╭─ Record set

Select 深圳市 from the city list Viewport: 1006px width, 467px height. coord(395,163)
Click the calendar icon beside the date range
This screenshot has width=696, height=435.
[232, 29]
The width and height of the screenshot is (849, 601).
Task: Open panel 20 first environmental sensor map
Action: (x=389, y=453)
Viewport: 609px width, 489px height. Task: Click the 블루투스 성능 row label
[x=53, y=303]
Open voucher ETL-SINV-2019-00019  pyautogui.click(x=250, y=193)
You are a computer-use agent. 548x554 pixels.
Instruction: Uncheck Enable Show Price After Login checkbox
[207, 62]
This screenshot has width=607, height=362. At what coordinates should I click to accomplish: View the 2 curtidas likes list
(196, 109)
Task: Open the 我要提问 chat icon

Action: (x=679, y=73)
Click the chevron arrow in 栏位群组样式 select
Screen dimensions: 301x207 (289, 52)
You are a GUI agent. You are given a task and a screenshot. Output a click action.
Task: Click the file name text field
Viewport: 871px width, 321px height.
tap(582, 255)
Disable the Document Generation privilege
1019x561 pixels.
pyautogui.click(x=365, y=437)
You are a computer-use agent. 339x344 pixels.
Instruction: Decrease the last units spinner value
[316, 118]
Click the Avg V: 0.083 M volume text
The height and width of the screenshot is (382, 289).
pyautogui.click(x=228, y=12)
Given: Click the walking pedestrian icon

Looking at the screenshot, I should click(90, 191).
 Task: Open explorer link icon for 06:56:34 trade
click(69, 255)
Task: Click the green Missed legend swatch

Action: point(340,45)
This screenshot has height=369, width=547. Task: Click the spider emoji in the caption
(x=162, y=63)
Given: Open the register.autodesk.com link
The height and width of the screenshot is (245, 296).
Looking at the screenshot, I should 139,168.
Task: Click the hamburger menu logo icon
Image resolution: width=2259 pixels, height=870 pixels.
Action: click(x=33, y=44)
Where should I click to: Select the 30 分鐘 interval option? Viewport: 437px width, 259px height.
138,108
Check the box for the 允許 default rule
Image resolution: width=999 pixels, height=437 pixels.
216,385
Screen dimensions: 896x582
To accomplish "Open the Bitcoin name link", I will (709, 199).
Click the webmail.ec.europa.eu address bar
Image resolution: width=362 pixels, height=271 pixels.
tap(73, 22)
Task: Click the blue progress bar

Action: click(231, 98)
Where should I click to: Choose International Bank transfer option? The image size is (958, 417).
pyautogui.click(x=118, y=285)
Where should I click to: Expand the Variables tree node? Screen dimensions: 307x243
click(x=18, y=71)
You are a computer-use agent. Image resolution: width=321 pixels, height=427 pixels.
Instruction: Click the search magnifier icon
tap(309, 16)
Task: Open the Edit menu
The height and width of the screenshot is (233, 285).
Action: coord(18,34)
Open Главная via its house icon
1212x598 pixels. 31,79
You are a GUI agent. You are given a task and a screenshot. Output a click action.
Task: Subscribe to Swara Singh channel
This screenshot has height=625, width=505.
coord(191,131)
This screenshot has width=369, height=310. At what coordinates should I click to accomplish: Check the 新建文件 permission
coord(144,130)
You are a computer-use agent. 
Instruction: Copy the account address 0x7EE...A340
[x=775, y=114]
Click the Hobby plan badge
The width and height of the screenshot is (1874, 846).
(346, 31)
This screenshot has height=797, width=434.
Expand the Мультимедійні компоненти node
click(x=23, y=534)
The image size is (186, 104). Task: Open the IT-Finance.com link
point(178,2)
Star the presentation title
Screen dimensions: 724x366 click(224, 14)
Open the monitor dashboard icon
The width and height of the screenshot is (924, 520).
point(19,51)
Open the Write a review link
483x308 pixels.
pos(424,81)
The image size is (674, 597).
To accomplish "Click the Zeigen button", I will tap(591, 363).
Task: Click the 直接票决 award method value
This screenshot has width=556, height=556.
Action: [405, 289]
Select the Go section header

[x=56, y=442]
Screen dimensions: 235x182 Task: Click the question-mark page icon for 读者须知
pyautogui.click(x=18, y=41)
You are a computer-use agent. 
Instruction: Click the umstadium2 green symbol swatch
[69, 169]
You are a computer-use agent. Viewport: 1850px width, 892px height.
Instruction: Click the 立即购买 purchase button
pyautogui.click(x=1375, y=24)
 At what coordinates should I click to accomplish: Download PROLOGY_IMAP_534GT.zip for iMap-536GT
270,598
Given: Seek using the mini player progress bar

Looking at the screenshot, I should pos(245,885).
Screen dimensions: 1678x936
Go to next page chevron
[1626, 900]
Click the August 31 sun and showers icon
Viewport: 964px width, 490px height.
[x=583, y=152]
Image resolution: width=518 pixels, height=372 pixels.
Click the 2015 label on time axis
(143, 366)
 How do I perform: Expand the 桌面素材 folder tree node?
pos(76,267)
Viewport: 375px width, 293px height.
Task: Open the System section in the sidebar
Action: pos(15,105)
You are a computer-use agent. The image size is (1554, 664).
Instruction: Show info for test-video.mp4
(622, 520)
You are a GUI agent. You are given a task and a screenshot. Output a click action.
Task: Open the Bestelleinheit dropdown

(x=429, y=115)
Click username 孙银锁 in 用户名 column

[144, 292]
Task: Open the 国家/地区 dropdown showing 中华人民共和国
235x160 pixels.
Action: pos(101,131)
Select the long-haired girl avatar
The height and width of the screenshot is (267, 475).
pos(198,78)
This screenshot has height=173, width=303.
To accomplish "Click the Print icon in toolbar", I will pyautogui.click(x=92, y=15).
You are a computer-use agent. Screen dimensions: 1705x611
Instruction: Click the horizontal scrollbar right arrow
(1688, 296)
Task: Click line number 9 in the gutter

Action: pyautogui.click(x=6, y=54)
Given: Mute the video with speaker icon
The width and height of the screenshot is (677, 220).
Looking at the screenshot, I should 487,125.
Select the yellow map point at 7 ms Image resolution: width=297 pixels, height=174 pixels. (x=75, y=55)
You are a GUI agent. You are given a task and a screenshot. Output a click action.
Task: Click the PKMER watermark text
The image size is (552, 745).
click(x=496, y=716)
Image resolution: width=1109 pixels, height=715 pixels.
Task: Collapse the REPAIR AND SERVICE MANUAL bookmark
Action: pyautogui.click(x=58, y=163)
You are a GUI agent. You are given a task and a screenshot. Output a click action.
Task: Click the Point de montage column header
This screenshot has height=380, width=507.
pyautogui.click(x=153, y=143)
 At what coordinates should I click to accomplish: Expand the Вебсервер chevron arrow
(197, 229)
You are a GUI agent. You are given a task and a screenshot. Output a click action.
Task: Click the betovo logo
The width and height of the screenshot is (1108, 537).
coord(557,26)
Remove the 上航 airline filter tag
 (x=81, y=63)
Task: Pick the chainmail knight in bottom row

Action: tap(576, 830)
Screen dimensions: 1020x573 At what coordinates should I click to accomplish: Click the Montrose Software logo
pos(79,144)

╰─

**What to produce:** Would you transcribe the records above exactly, leaving nothing out?

**Answer section:**
Select 深圳市 from the city list Viewport: 1006px width, 467px height. coord(395,163)
Click the calendar icon beside the date range
This screenshot has width=696, height=435.
[232, 29]
The width and height of the screenshot is (849, 601).
Task: Open panel 20 first environmental sensor map
Action: (x=389, y=453)
Viewport: 609px width, 489px height. Task: Click the 블루투스 성능 row label
[x=53, y=303]
Open voucher ETL-SINV-2019-00019  pyautogui.click(x=250, y=193)
You are a computer-use agent. 548x554 pixels.
Instruction: Uncheck Enable Show Price After Login checkbox
[207, 62]
This screenshot has width=607, height=362. At what coordinates should I click to accomplish: View the 2 curtidas likes list
(196, 109)
Task: Open the 我要提问 chat icon

Action: (x=679, y=73)
Click the chevron arrow in 栏位群组样式 select
Screen dimensions: 301x207 (289, 52)
You are a GUI agent. You are given a task and a screenshot. Output a click action.
Task: Click the file name text field
Viewport: 871px width, 321px height.
tap(582, 255)
Disable the Document Generation privilege
1019x561 pixels.
pyautogui.click(x=365, y=437)
You are a computer-use agent. 339x344 pixels.
Instruction: Decrease the last units spinner value
[316, 118]
Click the Avg V: 0.083 M volume text
The height and width of the screenshot is (382, 289).
pyautogui.click(x=228, y=12)
Given: Click the walking pedestrian icon

Looking at the screenshot, I should click(90, 191).
 Task: Open explorer link icon for 06:56:34 trade
click(69, 255)
Task: Click the green Missed legend swatch

Action: point(340,45)
This screenshot has height=369, width=547. Task: Click the spider emoji in the caption
(x=162, y=63)
Given: Open the register.autodesk.com link
The height and width of the screenshot is (245, 296).
Looking at the screenshot, I should 139,168.
Task: Click the hamburger menu logo icon
Image resolution: width=2259 pixels, height=870 pixels.
Action: click(x=33, y=44)
Where should I click to: Select the 30 分鐘 interval option? Viewport: 437px width, 259px height.
138,108
Check the box for the 允許 default rule
Image resolution: width=999 pixels, height=437 pixels.
216,385
Screen dimensions: 896x582
To accomplish "Open the Bitcoin name link", I will (709, 199).
Click the webmail.ec.europa.eu address bar
Image resolution: width=362 pixels, height=271 pixels.
tap(73, 22)
Task: Click the blue progress bar

Action: click(231, 98)
Where should I click to: Choose International Bank transfer option? The image size is (958, 417).
pyautogui.click(x=118, y=285)
Where should I click to: Expand the Variables tree node? Screen dimensions: 307x243
click(x=18, y=71)
You are a computer-use agent. Image resolution: width=321 pixels, height=427 pixels.
Instruction: Click the search magnifier icon
tap(309, 16)
Task: Open the Edit menu
The height and width of the screenshot is (233, 285).
Action: coord(18,34)
Open Главная via its house icon
1212x598 pixels. 31,79
You are a GUI agent. You are given a task and a screenshot. Output a click action.
Task: Subscribe to Swara Singh channel
This screenshot has height=625, width=505.
coord(191,131)
This screenshot has width=369, height=310. At what coordinates should I click to accomplish: Check the 新建文件 permission
coord(144,130)
You are a computer-use agent. 
Instruction: Copy the account address 0x7EE...A340
[x=775, y=114]
Click the Hobby plan badge
The width and height of the screenshot is (1874, 846).
(346, 31)
This screenshot has height=797, width=434.
Expand the Мультимедійні компоненти node
click(x=23, y=534)
The image size is (186, 104). Task: Open the IT-Finance.com link
point(178,2)
Star the presentation title
Screen dimensions: 724x366 click(224, 14)
Open the monitor dashboard icon
The width and height of the screenshot is (924, 520).
point(19,51)
Open the Write a review link
483x308 pixels.
pos(424,81)
The image size is (674, 597).
To accomplish "Click the Zeigen button", I will tap(591, 363).
Task: Click the 直接票决 award method value
This screenshot has width=556, height=556.
Action: [405, 289]
Select the Go section header

[x=56, y=442]
Screen dimensions: 235x182 Task: Click the question-mark page icon for 读者须知
pyautogui.click(x=18, y=41)
You are a computer-use agent. 
Instruction: Click the umstadium2 green symbol swatch
[69, 169]
You are a computer-use agent. Viewport: 1850px width, 892px height.
Instruction: Click the 立即购买 purchase button
pyautogui.click(x=1375, y=24)
 At what coordinates should I click to accomplish: Download PROLOGY_IMAP_534GT.zip for iMap-536GT
270,598
Given: Seek using the mini player progress bar

Looking at the screenshot, I should pos(245,885).
Screen dimensions: 1678x936
Go to next page chevron
[1626, 900]
Click the August 31 sun and showers icon
Viewport: 964px width, 490px height.
[x=583, y=152]
Image resolution: width=518 pixels, height=372 pixels.
Click the 2015 label on time axis
(143, 366)
 How do I perform: Expand the 桌面素材 folder tree node?
pos(76,267)
Viewport: 375px width, 293px height.
Task: Open the System section in the sidebar
Action: pos(15,105)
You are a computer-use agent. The image size is (1554, 664).
Instruction: Show info for test-video.mp4
(622, 520)
You are a GUI agent. You are given a task and a screenshot. Output a click action.
Task: Open the Bestelleinheit dropdown

(x=429, y=115)
Click username 孙银锁 in 用户名 column

[144, 292]
Task: Open the 国家/地区 dropdown showing 中华人民共和国
235x160 pixels.
Action: pos(101,131)
Select the long-haired girl avatar
The height and width of the screenshot is (267, 475).
pos(198,78)
This screenshot has height=173, width=303.
To accomplish "Click the Print icon in toolbar", I will pyautogui.click(x=92, y=15).
You are a computer-use agent. Screen dimensions: 1705x611
Instruction: Click the horizontal scrollbar right arrow
(1688, 296)
Task: Click line number 9 in the gutter

Action: pyautogui.click(x=6, y=54)
Given: Mute the video with speaker icon
The width and height of the screenshot is (677, 220).
Looking at the screenshot, I should 487,125.
Select the yellow map point at 7 ms Image resolution: width=297 pixels, height=174 pixels. (x=75, y=55)
You are a GUI agent. You are given a task and a screenshot. Output a click action.
Task: Click the PKMER watermark text
The image size is (552, 745).
click(x=496, y=716)
Image resolution: width=1109 pixels, height=715 pixels.
Task: Collapse the REPAIR AND SERVICE MANUAL bookmark
Action: pyautogui.click(x=58, y=163)
You are a GUI agent. You are given a task and a screenshot. Output a click action.
Task: Click the Point de montage column header
This screenshot has height=380, width=507.
pyautogui.click(x=153, y=143)
 At what coordinates should I click to accomplish: Expand the Вебсервер chevron arrow
(197, 229)
You are a GUI agent. You are given a task and a screenshot. Output a click action.
Task: Click the betovo logo
The width and height of the screenshot is (1108, 537).
coord(557,26)
Remove the 上航 airline filter tag
 (x=81, y=63)
Task: Pick the chainmail knight in bottom row

Action: tap(576, 830)
Screen dimensions: 1020x573 At what coordinates should I click to accomplish: Click the Montrose Software logo
pos(79,144)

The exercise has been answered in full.